Dit vonnis is gewezen door:
mr. A.M.H. Geerars, voorzitter,
en mrs. A. Boer en D.F. Smulders, rechters,
in tegenwoordigheid van mr. J.R. de Graaf, griffier,
en uitgesproken op de openbare terechtzitting van deze rechtbank op de datum die in de kop van dit vonnis is vermeld.
De oudste rechter en de jongste rechter zijn buiten staat dit vonnis mede te ondertekenen.

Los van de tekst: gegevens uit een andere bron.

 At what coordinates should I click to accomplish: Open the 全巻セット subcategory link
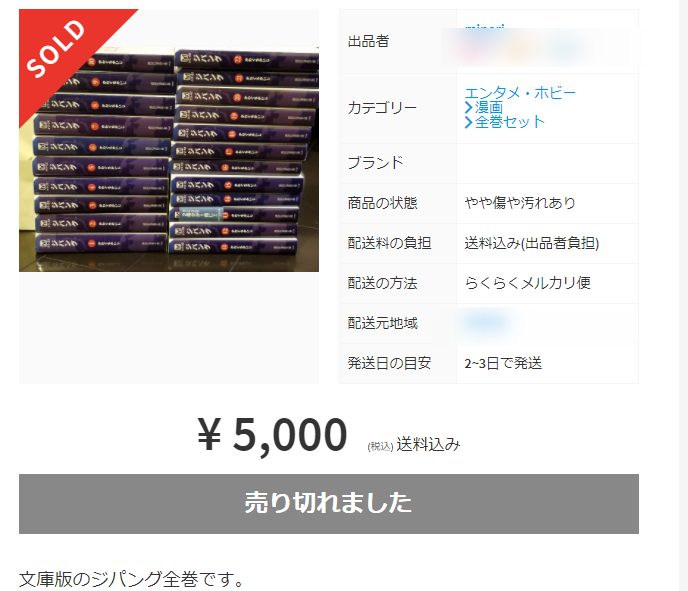[x=510, y=122]
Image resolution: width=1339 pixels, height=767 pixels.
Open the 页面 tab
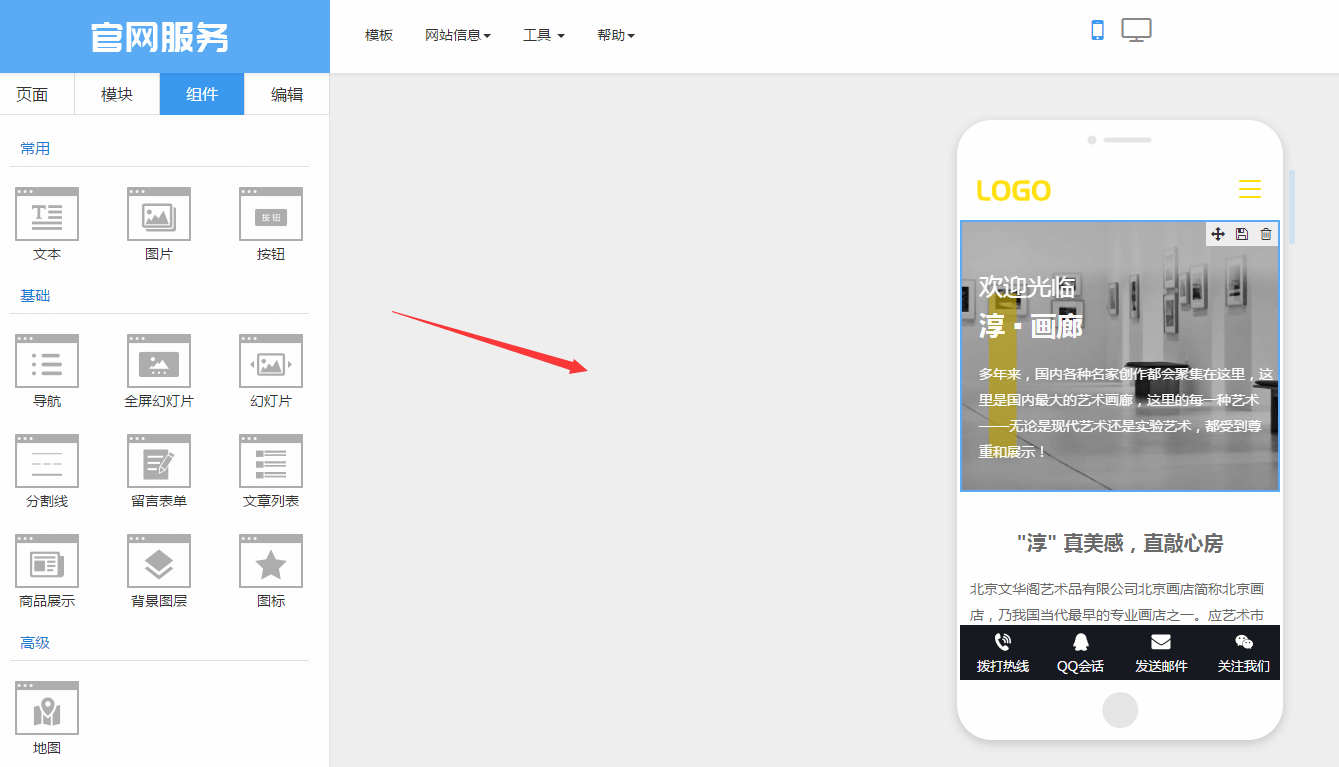(x=32, y=94)
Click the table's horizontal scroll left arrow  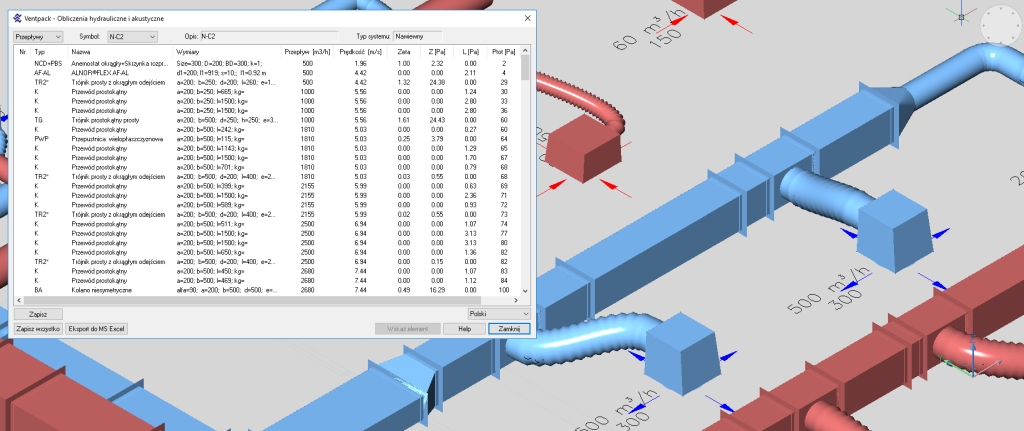tap(14, 300)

Tekst gewijzigde tenlastelegging
Aan de verdachte wordt ten laste gelegd dat:
hij op of omstreeks 1 oktober 2021 en/of 2 oktober 2021 te Ouddorp, gemeente Goeree-Overflakkee ter uitvoering van het door verdachte voorgenomen misdrijf om [naam slachtoffer] opzettelijk van het leven te beroven, met een kapmes/machete, althans een (groot) mes, in de richting van het hoofd van die [naam slachtoffer] heeft geslagen, waarbij die [naam slachtoffer] is geraakt aan/in zijn linker onderarm, terwijl de uitvoering van dat voorgenomen misdrijf niet is voltooid;
subsidiair althans, indien het vorenstaande niet tot een veroordeling mocht of zou kunnen leiden:
hij op of omstreeks 1 oktober 2021 en/of 2 oktober 2021 te Ouddorp, gemeente Goeree-Overflakkee aan [naam slachtoffer] opzettelijk zwaar lichamelijk letsel, te weten een zeer diepe vleeswond in de linker onderarm, een spaakbeenbreuk, een gedeeltelijke breuk van de ellepijp en peesletsel heeft toegebracht door met een kapmes/machete, althans een (groot) mes, in de richting van het hoofd van die [naam slachtoffer] te slaan, waarbij die [naam slachtoffer] is geraakt aan/in zijn linker onderarm;
meer subsidiair althans, indien het vorenstaande niet tot een veroordeling mocht of zou kunnen leiden:
hij op of omstreeks 1 oktober 2021 en/of 02 oktober 2021 te Ouddorp, gemeente Goeree-Overflakkee ter uitvoering van het door verdachte voorgenomen misdrijf om aan [naam slachtoffer] opzettelijk zwaar lichamelijk letsel toe te brengen met een kapmes/machete, althans een (groot) mes, in de richting van het hoofd van die [naam slachtoffer] heeft geslagen, waarbij die [naam slachtoffer] is geraakt aan/in zijn linker onderarm, terwijl de uitvoering van dat voorgenomen misdrijf niet is voltooid.